Dia pun, mengaku sependapat dengan lontaran komentar dari beberapa kawannya, para Bonek.
“Saat itu saya tanya ke teman saya, kok, kayak gini kenapa?’ Mereka sampaikan salah satu solusi adalah bagaimana pihak berwenang mengatasi hal itu, yakni mau mendengar aspirasi Bonek dan mengutamakan loyalitas. Contohnya, banyak pelatih atau pemain asli Surabaya yang hebat, itu harus diakui dan diakomodir. Ternyata yang disampaikan itu sama dengan pendapat Bonek lainnya. Dan, esok harinya saat saya baca berita di koran, ada komentar seorang Bonek yang menyampaikan hal serupa.

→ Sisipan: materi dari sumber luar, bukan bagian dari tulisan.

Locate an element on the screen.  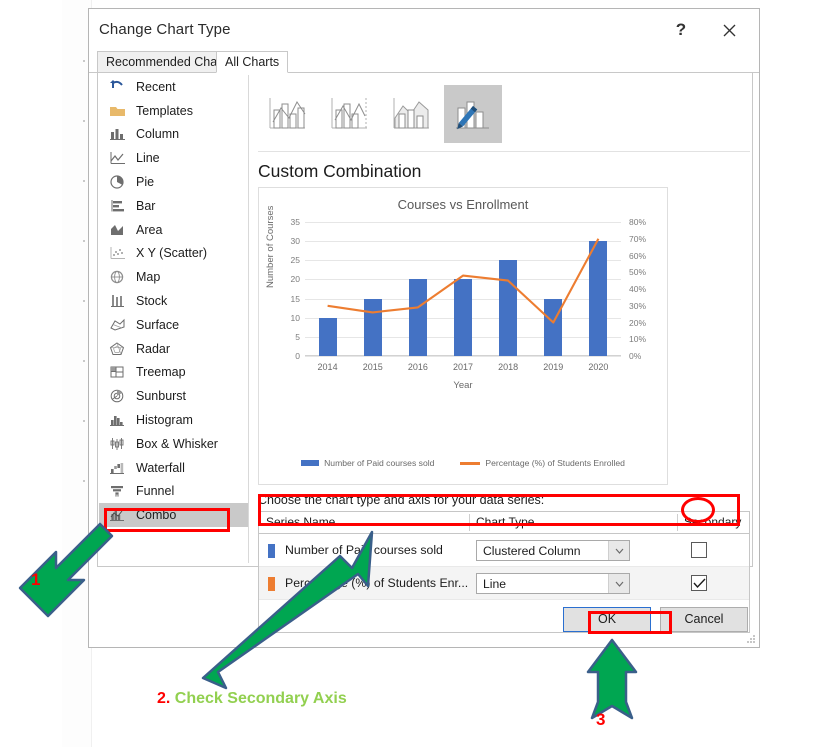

Kesimpulannya, asli Suroboyo itu penting karena jiwa perjuangan meraih kemenangan pasti sangat kuat. Jadi semangat menang sangat tinggi kalau rasa memiliki dan cinta pada Suroboyo, kuat. Dan saya yakin setelah ini performa tim Persebaya jauh akan lebih bagus dan kans menjadi pemenang di laga-laga berikutnya sangat mungkin terjadi.
“Saya optimistis, bahwa kejadian itu akan menjadi pembelajaran yang sangat berarti bagi banyak pihak,” pungkasnya. (Red).